Ora la sinistra, visti i tempi stretti determinati dalle elezioni anticipate, sarà costretta ad accelerare una ricomposizione determinante per l’eventuale riconferma della coalizione di governo. Il conflitto più importante riguarda proprio Podemos, che paga ancora il prezzo delle dimissioni del suo fondatore Pablo Iglesias, e l’attuale ministra del lavoro Díaz la quale, forte della sua popolarità, vorrebbe essere la candidata premier, per quanto appaia troppo spostata a sinistra per essere vincente.
Diverse le ragioni che hanno aperto la strada a una destra pericolosa, che tuttavia non può ancora cantare vittoria. Basti dire che, come ovunque, la forte astensione ha, o avrebbe, penalizzato la sinistra, malgrado – lo ripetiamo – sotto molti aspetti abbia lavorato bene. Non è corretto fare un confronto con il voto del 2019, quando la partecipazione al voto superò il 60%, in quanto si votò anche per le europee dove si candidarono i leader catalani indipendentisti in carcere o esiliati. Nonostante il buon lavoro effettuato dal governo, soprattutto nei dicasteri guidati dalla sinistra della coalizione, non è stata tuttavia evitata la sconfitta. Le conquiste, evidentemente, non sono state sufficienti a fronte della crisi economica, dell’inflazione (scesa comunque al 3,2% contro il 4,1 del mese scorso) e degli aumenti degli affitti, che hanno spinto molti elettori di sinistra a disertare le urne.
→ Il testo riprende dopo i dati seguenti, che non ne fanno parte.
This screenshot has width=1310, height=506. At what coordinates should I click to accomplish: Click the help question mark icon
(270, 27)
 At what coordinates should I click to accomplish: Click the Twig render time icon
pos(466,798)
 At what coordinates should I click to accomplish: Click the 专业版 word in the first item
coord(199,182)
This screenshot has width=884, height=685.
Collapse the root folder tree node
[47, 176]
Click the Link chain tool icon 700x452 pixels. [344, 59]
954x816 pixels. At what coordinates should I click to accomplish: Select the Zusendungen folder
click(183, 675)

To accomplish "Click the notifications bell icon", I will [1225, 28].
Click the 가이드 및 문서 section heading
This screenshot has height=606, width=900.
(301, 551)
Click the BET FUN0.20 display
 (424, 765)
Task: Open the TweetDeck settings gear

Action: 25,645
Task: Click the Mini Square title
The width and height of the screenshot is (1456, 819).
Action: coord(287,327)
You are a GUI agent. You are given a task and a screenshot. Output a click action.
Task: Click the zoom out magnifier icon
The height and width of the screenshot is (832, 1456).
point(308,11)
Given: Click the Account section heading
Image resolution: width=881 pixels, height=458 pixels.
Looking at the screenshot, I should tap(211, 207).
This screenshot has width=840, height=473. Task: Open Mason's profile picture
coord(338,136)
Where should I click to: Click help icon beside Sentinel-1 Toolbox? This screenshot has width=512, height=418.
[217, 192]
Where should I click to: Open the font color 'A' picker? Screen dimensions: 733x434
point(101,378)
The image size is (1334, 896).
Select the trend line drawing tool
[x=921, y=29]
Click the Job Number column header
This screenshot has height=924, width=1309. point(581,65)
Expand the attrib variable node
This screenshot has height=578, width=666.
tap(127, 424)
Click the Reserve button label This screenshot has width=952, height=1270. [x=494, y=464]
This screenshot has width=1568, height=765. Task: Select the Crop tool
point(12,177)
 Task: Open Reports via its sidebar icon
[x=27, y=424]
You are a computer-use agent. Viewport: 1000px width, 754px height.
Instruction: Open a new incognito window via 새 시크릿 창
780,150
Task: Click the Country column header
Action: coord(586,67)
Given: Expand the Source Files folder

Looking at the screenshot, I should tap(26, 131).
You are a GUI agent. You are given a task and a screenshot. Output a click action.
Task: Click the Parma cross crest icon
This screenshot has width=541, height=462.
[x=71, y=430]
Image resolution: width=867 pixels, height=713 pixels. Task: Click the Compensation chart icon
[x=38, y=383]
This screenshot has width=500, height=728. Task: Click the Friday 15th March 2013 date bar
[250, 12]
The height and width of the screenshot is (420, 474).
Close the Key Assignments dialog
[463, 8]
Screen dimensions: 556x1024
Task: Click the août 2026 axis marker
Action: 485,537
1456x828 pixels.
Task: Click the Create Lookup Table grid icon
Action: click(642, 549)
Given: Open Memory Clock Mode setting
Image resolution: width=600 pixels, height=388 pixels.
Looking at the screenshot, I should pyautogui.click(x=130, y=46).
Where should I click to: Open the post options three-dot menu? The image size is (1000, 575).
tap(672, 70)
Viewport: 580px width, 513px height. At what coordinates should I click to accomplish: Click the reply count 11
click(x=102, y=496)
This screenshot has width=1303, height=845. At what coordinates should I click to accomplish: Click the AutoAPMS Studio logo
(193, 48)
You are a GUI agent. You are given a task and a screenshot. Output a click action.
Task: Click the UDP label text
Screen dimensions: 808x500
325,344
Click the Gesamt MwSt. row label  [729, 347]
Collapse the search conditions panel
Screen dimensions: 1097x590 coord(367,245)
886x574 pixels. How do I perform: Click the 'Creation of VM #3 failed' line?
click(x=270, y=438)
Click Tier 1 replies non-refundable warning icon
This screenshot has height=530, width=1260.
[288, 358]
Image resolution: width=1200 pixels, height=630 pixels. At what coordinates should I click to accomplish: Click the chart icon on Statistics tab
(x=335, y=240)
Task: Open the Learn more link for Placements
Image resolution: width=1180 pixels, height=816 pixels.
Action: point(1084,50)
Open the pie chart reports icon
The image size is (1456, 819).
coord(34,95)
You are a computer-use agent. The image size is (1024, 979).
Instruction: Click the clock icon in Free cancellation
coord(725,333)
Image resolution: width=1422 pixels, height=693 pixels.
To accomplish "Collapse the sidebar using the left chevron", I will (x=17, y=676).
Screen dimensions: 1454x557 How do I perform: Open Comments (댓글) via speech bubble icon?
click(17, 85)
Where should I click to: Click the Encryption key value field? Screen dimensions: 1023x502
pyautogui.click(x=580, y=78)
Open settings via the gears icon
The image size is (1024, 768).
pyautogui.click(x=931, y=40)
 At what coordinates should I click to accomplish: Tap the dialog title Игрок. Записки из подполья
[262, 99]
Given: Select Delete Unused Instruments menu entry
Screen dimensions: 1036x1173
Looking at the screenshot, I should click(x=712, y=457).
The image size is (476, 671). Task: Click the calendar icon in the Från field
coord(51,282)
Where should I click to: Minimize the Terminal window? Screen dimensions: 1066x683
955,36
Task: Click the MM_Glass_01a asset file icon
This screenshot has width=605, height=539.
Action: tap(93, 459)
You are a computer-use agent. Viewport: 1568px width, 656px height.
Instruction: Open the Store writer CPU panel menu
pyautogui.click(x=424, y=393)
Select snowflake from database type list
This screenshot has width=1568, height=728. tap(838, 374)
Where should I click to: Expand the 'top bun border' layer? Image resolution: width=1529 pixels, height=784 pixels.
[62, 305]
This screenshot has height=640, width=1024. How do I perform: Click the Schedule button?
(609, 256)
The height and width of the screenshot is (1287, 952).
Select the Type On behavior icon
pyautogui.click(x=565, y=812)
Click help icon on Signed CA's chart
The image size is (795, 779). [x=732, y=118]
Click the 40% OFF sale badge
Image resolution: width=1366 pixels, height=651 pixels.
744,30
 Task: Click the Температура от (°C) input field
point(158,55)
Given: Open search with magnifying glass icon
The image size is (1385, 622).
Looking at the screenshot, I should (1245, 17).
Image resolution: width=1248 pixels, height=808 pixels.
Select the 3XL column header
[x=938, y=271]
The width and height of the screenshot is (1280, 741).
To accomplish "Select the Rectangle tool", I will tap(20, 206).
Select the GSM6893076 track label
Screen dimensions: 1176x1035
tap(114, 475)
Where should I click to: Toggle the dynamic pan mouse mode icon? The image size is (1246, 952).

Ma forse più ancora ha fatto breccia, nella testa degli spagnoli e delle spagnole, l’accusa della destra contro i socialisti e i suoi alleati di essere troppo succubi alle richieste degli indipendentisti catalani e baschi. Ancor più dopo la decisione di Bildu, coalizione di partiti politici spagnoli operativi nel Paese Basco, di candidare una quarantina di ex detenuti (una decina dei quali per gravi fatti di sangue) dell’Eta, storica organizzazione terroristica basca, nel Paese Basco e in Navarra. Un errore gravissimo – e a nulla è servito tentare di rimediare al danno con la promessa dei candidati, una volta eletti, di rinunciare al seggio. La frittata era stata fatta per la felicità, oltre che dei partiti di destra, dei media legati all’opposizione.
A questo bisogna aggiungere il solito spauracchio dell’immigrazione che, a onor del vero, Sánchez non ha gestito in maniera permissiva (si vedano i gravi episodi delle enclave di Ceuta e Melilla). E ancora il forte movimento per le occupazioni delle case, sostenuto dalla sinistra e stigmatizzato dalla destra, che ha evocato lo spauracchio del “sequestro” delle case di prima e seconda residenza, malgrado si trattasse di notizie completamente false.
Con la sua decisione, Sánchez forza i tempi per ripresentarsi davanti agli elettori e alle elettrici con un’immagine vincente. Ma così i margini temporali sono strettissimi anche per il premier, che deve decidere di ripresentarsi per rinnovare la sfida alla destra, oppure proporre un nuovo candidato che possa degnamente sostituirlo. Visto il buon governo, che Sánchez rivendica, appare più probabile la prima ipotesi.